:: Sayfa ::
ART
Arabesk seven çizer
Kasım sayımızın kapak çizeri; ressam, yazar, Arabesk
Fanzinci ya da kendi deyimiyle şu sıralar “ne iş olsa
yaparımcı” Vardal Caniş Su ile çalışmaları ve hayalleri
üzerine konuştuk.
Onur Özgen
A
225 sn
slında Vardal soyadım, Caniş de
küçüklük lakabım. Bana
mahalledekiler, annemler,
babaannem Caniş derdi. İlkokula
geçince öğrendim gerçek ismimi.
İlk kalp kırıklığımdır...
Sakaryalıyız, babam tarafı
Yugoslav göçmeni. Resime ilgim ufaklıktan vardı hep.
Tembel bir öğrenci olduğum için annemler de umudu
kesmişti. Güzel Sanatlar Lisesi’ne hazırlanıyordum.
Zeki ama çalışmıyorduysam herhalde, Anadolu Lisesi
kazandım. O an, “Hayaller güzel sanatlar, gerçekler eşit
ağırlık” oldu tabii. Yılmadım, üniversitede bu oyunu
bozdum. Mimar Sinan Güzel Sanatlar Akademisi
Resim Bölümü’nü kazandım. Okula girdikten sonra
ressam olma hevesim geçtiyse de, resim yapma
hevesimde eksilme olmadı.
Fanzin hevesi hep kursağımdaydı benim. Ama fanzin
okuyan, hatta düzenli dergi takip eden biri bile değilim
aslında. Arabesk Fanzin düşünce olarak doğdu okuldan
arkadaşım Reyhan’la. “Arabesk Fanzin çıkaralım”
:::
:: Verilen Veriler ::
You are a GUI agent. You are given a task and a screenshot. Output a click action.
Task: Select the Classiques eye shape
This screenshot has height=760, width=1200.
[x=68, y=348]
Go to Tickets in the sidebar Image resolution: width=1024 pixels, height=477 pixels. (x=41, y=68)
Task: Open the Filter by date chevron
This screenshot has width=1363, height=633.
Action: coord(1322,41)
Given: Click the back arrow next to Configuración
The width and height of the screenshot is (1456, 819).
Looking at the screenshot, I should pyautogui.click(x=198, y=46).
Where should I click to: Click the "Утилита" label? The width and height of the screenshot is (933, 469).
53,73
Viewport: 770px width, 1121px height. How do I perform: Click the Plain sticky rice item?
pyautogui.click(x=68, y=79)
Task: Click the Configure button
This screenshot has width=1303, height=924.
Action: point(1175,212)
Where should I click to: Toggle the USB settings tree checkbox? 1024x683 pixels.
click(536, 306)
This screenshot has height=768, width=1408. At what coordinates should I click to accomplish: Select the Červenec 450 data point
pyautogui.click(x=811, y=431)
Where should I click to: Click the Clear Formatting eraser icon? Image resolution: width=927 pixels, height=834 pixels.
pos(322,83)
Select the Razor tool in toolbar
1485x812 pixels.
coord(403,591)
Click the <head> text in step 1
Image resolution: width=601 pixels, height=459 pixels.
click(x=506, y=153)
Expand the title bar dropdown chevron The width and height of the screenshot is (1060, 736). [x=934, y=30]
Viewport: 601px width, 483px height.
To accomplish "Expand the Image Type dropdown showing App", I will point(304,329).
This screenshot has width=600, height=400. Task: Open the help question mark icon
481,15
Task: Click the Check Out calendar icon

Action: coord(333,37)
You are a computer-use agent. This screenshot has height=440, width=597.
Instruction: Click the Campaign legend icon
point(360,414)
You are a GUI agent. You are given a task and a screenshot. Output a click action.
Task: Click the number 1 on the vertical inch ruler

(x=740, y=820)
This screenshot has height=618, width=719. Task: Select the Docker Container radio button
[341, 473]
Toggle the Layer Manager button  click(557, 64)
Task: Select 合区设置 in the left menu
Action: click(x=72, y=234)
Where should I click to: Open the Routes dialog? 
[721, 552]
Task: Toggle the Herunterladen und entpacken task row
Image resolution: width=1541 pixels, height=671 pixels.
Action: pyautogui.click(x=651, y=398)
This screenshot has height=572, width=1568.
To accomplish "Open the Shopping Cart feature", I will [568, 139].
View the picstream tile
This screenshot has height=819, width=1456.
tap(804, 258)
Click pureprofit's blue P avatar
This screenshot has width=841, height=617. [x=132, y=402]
:::
» Yapılacaklar:
a) Vardal Caniş Su söyleşisine göre, Vardal Caniş Su üniversitede hangi akademinin hangi bölümünü kazanmıştır?
b) Vardal Caniş Su söyleşisinde, ona küçükken "Caniş" diyen kişilerin tümünü sıralayın.
c) Vardal Caniş Su söyleşisini kaldığı yerden devam ettirin.

» Beklenen Yanıtlar:
a) Mimar Sinan Güzel Sanatlar Akademisi Resim Bölümü'nü kazanmıştır.

b) Mahalledekiler, annesiyle ailesi ("annemler") ve babaannesi.

c)
dedim. O da çok heyecanlandı. Böylece 2015
Şubat’ından beridir çıkarıyoruz. En amatör duyguların
insanıyız ikimiz de. Reyhan, Mimar Sinan Güzel
Sanatlar’da okuyup, okuldakilerden farklı olarak
insanları dinlediği müziğe göre yaftalamayan biridir.
Sanırım burada ortaklaşıyoruz. Arabesk Fanzin’in geliri
yok, gideri var hep ama hiç yoksa çoluğumuza
çocuğumuza kalır dedik. Sevgiyle yapmak neymiş,
bunu gördüm. Çok severek çıkarıyoruz.
Arabeski sevdiğimiz için bir anda karar verdik
Reyhan’la, konsept hazırlamak gibi bir durumumuz
pek olmadı. Aklımıza gelen arabesk değerlerimizi
yazdık çizdik. Temelde, Reşad Ekrem Koçu’nun
hazırladığı İstanbul Ansiklopedisi’ni örnek aldık. O
samimiyete, o karşılıksızlığa kendi adıma çok
hayranım. Fanzinin yanında verdiğimiz hediyeler ise
bizi de çok eğlendiriyor. Çok komik anlarda karar
veriyoruz o ay hangi hediyeyi vereceğimize. Mesela
Ağustos sayımız geç çıkacaktı, Eylül sayısıyla
birleştirdik. O yüzden Ağustos hediyeli Eylül çıkardık
ve bu çok komikti. Onun dışında el yapımı şeyler
anlattığımız köşemizle bağlı olarak hediyeler verdik,
mesela; boncuktan kuş yapımını anlattığımız ilk sayıda
boncuk, bileklik yapmını anlattığımızdaysa ip verdik.
Bir iki kişi dışında kimse yapmadı galiba.
Met-Üst’le de fanzin sayesinde bağlantı kurduk. Yeni
bir derginin arifesindeydi; Yumuşak G. Orda “ne iş olsa
yaparımcılığa” başladım. “Caniş’in Yeri” diye bir
kenarda çiziyorum. Röportajlara gidiyorum, redakte
yapıyorum, getir götür, vinyet çizimi, ne iş olsa
yapıyorum. Dergicilikte yeniyim, hevesliyim ve
heyecanlıyım. İlk sayıda Sezen Aksu ile telefonda
konuştuk röportaj için mesela, hala ona seviniyorum.
Ali Poyrazoğlu ile evinde görüştük yine röportaj için.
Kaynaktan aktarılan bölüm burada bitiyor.